You fail to mention that even the Judge saw no way for a jury to find for Trustee.
The settlement is far from getting the Wilpon group out of financial difficulties. Remember, the sale of minority shares in the team- often ascribed to the lawsuit, or “uncertainty” from the suit, as it was described by the Mets when it started- is not intended to pay any settlement at all, and never was.
Paying the debts with the money from the sales of shares will help cure financial difficulties not make them worse.
So time will tell if this was merely an ephemeral victory, or the first step in a Wilpon comeback. Make no mistake, however: it was a huge bullet dodged.

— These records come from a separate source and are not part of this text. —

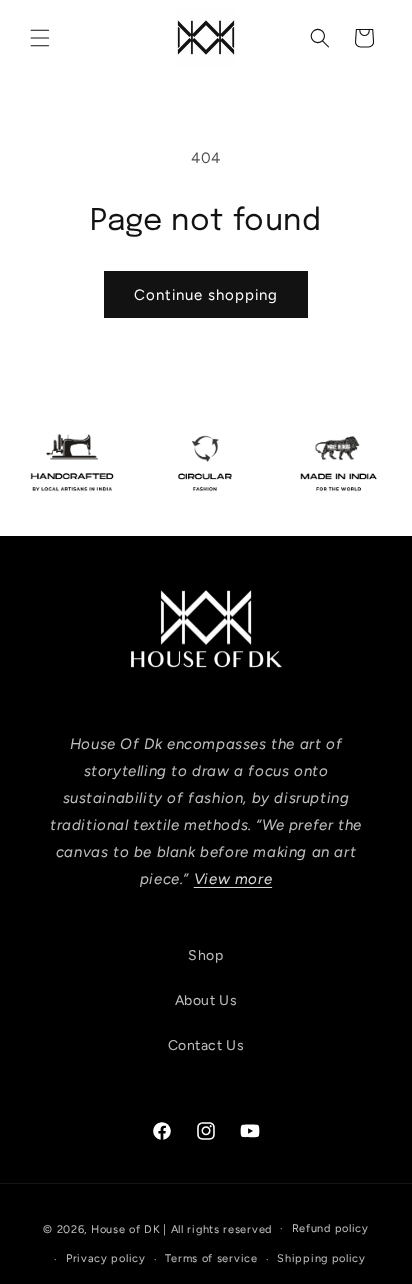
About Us (206, 1000)
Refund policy (330, 1228)
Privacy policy (106, 1258)
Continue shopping (206, 295)
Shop (205, 955)
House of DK (126, 1228)
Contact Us (206, 1045)
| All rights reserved (217, 1228)
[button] (40, 38)
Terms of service (211, 1258)
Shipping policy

Well, on that we are agreed.
Alderson, mentor to Billy Beane and proponent of the sabermetric “system” of cutting payroll and finding “undervalued” players was brought here for an all-consuming reason: Fred is tired of the big, extended contracts; he knew he was in the midst of a big financial tsunami; and Alderson, (he and the commissioner well-knew,) is the master of hoodwinking the public into thinking he can win with wizardry rather than dollars. Sandy is perfect cover for Wilpon’s desire to slash payroll, which he would have done regardless of the Madoff imbroglio. Sadly, Fred might someday field a semi- competitive team, but he will never again field a team to compete with the likes of the NY Yankees. He needs to go, and all of NY knows it.